What you have to do — Arrange the lines below as a JSON list of strings, one string per line and no blank lines, starting at the first line and ending at the line containing "click(374, 48)".

## BEGIN Data supplied

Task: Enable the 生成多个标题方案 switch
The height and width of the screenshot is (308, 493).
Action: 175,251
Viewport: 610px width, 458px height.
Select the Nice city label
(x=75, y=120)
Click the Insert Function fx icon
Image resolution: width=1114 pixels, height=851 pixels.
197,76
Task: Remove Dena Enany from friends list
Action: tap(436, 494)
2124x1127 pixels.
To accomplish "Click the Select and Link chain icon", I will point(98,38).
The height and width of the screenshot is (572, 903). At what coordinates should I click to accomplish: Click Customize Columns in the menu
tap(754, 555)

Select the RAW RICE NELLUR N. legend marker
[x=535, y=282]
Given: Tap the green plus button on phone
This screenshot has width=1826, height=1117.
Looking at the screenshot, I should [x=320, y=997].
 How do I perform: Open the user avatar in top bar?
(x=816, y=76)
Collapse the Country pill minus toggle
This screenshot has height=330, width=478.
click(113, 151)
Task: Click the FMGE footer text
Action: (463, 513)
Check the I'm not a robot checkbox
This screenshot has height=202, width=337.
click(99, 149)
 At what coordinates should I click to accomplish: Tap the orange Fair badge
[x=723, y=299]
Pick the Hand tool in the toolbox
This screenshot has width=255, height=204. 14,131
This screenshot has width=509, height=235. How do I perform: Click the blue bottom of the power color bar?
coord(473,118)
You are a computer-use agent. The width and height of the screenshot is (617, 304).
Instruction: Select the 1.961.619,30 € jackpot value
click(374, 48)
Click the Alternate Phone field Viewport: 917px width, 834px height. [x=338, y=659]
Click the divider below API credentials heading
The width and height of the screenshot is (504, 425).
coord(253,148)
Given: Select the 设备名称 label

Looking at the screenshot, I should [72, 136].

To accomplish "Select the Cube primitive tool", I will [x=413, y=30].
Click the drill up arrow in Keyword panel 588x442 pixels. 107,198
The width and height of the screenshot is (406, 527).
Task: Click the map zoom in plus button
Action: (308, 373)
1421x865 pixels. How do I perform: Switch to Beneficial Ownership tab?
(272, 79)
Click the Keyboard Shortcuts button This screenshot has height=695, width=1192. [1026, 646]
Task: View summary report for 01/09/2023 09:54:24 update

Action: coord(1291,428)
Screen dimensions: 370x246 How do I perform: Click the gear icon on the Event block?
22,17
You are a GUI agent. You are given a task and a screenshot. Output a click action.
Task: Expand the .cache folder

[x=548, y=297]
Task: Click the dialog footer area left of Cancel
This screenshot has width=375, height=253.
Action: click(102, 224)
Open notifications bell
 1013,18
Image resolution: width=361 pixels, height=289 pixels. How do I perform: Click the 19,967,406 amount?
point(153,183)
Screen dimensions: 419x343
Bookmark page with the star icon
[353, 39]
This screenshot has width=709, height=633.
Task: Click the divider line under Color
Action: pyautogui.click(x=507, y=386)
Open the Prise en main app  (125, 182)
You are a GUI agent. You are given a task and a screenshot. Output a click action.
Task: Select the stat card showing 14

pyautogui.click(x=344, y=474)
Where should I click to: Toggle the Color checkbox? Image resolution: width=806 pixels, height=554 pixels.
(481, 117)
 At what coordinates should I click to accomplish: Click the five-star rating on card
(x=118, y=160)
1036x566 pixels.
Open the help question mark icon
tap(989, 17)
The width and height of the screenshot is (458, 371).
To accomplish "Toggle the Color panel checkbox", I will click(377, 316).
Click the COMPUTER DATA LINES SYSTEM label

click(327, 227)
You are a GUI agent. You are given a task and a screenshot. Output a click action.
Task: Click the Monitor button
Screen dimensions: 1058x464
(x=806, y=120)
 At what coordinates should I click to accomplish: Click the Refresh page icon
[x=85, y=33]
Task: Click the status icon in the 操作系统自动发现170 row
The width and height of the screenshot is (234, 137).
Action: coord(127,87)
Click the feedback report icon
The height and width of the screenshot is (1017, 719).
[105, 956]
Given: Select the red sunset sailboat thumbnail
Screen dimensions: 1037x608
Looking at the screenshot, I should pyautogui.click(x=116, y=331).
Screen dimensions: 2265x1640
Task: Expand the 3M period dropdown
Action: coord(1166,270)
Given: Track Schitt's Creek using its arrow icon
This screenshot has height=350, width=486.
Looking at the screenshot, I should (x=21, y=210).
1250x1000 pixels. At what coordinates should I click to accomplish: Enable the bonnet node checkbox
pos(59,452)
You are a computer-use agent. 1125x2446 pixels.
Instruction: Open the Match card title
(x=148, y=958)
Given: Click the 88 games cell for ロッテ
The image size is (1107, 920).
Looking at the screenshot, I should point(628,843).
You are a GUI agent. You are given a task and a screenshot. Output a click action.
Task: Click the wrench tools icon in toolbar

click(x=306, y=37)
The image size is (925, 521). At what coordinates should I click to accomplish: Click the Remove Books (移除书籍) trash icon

## END Data supplied

Written reply —
[
  "Task: Enable the 生成多个标题方案 switch",
  "The height and width of the screenshot is (308, 493).",
  "Action: 175,251",
  "Viewport: 610px width, 458px height.",
  "Select the Nice city label",
  "(x=75, y=120)",
  "Click the Insert Function fx icon",
  "Image resolution: width=1114 pixels, height=851 pixels.",
  "197,76",
  "Task: Remove Dena Enany from friends list",
  "Action: tap(436, 494)",
  "2124x1127 pixels.",
  "To accomplish \"Click the Select and Link chain icon\", I will point(98,38).",
  "The height and width of the screenshot is (572, 903). At what coordinates should I click to accomplish: Click Customize Columns in the menu",
  "tap(754, 555)",
  "Select the RAW RICE NELLUR N. legend marker",
  "[x=535, y=282]",
  "Given: Tap the green plus button on phone",
  "This screenshot has width=1826, height=1117.",
  "Looking at the screenshot, I should [x=320, y=997].",
  " How do I perform: Open the user avatar in top bar?",
  "(x=816, y=76)",
  "Collapse the Country pill minus toggle",
  "This screenshot has height=330, width=478.",
  "click(113, 151)",
  "Task: Click the FMGE footer text",
  "Action: (463, 513)",
  "Check the I'm not a robot checkbox",
  "This screenshot has height=202, width=337.",
  "click(99, 149)",
  " At what coordinates should I click to accomplish: Tap the orange Fair badge",
  "[x=723, y=299]",
  "Pick the Hand tool in the toolbox",
  "This screenshot has width=255, height=204. 14,131",
  "This screenshot has width=509, height=235. How do I perform: Click the blue bottom of the power color bar?",
  "coord(473,118)",
  "You are a computer-use agent. The width and height of the screenshot is (617, 304).",
  "Instruction: Select the 1.961.619,30 € jackpot value",
  "click(374, 48)"
]